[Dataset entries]
___

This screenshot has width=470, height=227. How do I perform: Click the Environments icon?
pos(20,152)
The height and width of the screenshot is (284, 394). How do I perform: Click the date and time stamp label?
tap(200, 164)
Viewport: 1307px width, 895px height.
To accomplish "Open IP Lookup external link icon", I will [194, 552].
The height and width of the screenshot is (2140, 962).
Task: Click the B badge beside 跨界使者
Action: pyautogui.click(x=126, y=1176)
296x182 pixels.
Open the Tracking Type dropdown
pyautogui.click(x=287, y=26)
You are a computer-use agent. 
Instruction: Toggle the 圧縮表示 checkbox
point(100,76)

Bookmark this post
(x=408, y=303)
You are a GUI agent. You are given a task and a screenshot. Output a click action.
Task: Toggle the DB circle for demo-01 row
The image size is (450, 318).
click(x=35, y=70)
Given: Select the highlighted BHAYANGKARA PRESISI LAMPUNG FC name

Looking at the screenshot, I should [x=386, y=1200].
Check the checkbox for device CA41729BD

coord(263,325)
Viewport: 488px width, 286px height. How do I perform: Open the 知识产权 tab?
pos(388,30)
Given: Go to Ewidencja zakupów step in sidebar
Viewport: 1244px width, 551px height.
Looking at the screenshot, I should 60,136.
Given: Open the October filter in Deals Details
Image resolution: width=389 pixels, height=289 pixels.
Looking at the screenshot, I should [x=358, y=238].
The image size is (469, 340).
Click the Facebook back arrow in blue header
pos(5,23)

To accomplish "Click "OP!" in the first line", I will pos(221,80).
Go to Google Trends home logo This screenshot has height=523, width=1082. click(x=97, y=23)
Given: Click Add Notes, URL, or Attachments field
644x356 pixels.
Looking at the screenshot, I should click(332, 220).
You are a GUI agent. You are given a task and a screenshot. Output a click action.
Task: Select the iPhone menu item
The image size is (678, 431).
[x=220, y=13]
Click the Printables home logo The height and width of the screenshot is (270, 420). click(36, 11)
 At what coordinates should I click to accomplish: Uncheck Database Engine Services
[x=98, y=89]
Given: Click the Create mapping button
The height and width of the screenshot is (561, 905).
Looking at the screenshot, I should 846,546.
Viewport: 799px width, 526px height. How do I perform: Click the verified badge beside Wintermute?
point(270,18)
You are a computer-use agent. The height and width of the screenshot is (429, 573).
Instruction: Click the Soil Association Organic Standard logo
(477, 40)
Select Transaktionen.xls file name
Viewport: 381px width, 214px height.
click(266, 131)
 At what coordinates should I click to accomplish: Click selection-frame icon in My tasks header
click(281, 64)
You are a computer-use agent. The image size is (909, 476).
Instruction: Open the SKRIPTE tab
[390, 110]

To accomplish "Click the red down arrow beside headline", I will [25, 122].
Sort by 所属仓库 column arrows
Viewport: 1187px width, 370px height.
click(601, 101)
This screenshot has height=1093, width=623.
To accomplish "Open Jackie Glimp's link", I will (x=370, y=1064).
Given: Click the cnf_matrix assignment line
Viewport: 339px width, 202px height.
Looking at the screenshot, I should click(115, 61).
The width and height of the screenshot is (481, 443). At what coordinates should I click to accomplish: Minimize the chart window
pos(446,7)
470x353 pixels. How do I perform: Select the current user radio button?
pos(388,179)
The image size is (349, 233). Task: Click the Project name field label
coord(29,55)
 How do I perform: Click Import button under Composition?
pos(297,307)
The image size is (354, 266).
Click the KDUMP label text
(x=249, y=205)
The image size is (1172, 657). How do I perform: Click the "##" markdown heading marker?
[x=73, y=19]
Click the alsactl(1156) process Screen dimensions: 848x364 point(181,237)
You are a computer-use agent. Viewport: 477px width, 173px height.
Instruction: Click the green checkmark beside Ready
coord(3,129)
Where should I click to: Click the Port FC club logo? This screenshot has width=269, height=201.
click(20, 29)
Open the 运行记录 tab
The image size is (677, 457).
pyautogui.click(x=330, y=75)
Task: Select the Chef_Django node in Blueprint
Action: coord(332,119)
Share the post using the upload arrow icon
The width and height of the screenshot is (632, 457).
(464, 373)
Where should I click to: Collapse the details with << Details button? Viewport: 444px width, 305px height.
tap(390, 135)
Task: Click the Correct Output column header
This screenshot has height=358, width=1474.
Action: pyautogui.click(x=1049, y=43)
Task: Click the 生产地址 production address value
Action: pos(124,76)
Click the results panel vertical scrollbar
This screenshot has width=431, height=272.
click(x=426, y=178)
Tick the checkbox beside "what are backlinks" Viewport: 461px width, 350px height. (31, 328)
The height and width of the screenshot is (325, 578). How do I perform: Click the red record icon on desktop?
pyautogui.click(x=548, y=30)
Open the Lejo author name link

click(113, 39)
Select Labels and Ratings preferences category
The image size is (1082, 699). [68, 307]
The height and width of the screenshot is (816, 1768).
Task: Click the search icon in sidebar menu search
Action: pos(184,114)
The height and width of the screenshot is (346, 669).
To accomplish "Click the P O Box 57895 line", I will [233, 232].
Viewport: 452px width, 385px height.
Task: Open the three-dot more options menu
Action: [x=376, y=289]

___

Required work:
Every line with "home" in it should be copied from the entries above.

Answer to the exercise:
Go to Google Trends home logo This screenshot has height=523, width=1082. click(x=97, y=23)
Click the Printables home logo The height and width of the screenshot is (270, 420). click(36, 11)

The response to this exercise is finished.